# Extract to read:

________________

Keita Nakajima (, born 24 June 2000) is a Japanese professional golfer. He had an exceptionally successful amateur career and was number 1 in the World Amateur Golf Ranking for a record 87 weeks. He also won the Panasonic Open on the Japan Golf Tour while still an amateur.

Amateur career
Nakajima started playing golf at six and had a successful amateur career, winning the 2018 Australian Amateur and the 2021 Japan Amateur Championship, after finishing runner-up at the event in 2015, 2017 and 2019. He was runner-up at the 2017 Duke of York Young Champions Trophy in England and the 2019 Australian Master of the Amateurs. In 2018, he was runner-up at the Asia-Pacific Amateur Championship, before winning the event in 2021 in a playoff with Hong Kong’s Taichi Kho. Nakajima became the third Japanese champion of the tournament, joining Hideki Matsuyama and Takumi Kanaya. 

He played in a number of representative matches, including the 2017 Nomura Cup, the 2022 Eisenhower Trophy and the 2019 Arnold Palmer Cup, which the international team won 33½–26½ over the American team. Nakajima won both the individual and team gold medals at the at the 2018 Asian Games. He was world ranked number 1 in the World Amateur Golf Ranking for a record 87 weeks between 2020 and 2022, surpassing Jon Rahm's previous record of 60 weeks. He won the Mark H. McCormack Medal for 2021 and 2022, the first two-time recipient.

________________

# Goals:
A: In the Keita Nakajima biography, how many weeks did he spend at number 1 in the World Amateur Golf Ranking?
B: Translate this sentence from the Keita Nakajima biography into Spanish: "Nakajima became the third Japanese champion of the tournament, joining Hideki Matsuyama and Takumi Kanaya."
C: Please transcribe the part of the Keita Nakajima biography that opens with the words containing "Keita Nakajima (, born" and closes with "still an amateur.".

(Records)
________________

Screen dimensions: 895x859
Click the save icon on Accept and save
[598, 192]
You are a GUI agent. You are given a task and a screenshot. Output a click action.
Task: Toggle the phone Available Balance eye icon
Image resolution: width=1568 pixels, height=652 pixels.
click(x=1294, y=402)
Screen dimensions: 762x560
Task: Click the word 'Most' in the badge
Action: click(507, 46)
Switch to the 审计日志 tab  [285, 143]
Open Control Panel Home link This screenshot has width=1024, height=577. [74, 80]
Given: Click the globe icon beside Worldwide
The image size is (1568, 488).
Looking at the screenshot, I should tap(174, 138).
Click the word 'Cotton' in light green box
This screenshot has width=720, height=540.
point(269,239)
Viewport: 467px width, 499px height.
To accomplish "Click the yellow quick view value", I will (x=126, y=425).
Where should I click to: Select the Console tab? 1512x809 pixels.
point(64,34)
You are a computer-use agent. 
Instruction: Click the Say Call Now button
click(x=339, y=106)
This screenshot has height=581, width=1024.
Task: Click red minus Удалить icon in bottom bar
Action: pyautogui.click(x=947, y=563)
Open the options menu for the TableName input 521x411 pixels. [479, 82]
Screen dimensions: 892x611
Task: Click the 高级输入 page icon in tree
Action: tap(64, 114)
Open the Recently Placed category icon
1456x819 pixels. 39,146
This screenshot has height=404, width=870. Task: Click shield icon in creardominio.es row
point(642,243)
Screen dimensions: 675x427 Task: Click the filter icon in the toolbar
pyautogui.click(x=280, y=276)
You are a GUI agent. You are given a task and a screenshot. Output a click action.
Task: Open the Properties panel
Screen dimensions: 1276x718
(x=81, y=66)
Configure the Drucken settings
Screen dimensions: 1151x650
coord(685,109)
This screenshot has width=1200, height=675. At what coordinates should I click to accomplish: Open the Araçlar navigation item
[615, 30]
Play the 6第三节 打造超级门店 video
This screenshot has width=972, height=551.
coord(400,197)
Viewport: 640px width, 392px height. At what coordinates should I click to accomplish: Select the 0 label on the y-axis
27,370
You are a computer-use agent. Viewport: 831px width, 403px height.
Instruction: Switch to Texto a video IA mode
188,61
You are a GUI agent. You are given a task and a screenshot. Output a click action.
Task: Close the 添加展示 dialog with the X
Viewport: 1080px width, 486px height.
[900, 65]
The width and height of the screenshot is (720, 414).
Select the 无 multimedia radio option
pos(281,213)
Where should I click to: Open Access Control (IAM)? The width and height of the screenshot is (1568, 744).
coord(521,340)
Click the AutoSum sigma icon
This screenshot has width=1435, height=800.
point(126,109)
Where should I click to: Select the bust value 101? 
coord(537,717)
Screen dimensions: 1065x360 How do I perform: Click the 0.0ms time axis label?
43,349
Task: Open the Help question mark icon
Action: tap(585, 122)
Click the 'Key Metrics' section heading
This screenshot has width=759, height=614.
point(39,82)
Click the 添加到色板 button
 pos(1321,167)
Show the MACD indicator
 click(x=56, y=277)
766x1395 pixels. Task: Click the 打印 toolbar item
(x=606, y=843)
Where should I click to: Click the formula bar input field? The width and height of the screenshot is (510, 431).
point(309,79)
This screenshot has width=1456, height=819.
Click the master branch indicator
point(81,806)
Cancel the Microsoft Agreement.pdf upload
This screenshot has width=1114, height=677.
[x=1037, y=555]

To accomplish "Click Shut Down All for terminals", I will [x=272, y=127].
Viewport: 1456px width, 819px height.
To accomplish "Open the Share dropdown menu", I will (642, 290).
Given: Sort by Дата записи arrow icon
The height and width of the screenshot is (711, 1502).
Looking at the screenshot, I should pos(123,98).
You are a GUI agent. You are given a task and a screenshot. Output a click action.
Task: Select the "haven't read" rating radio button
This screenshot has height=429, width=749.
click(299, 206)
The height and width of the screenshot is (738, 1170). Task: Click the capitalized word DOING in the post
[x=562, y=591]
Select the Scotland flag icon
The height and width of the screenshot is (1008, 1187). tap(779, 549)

________________

# Completed exercise:
A: 87 weeks

B: Nakajima se convirtió en el tercer campeón japonés del torneo, uniéndose a Hideki Matsuyama y Takumi Kanaya.

C:
Keita Nakajima (, born 24 June 2000) is a Japanese professional golfer. He had an exceptionally successful amateur career and was number 1 in the World Amateur Golf Ranking for a record 87 weeks. He also won the Panasonic Open on the Japan Golf Tour while still an amateur.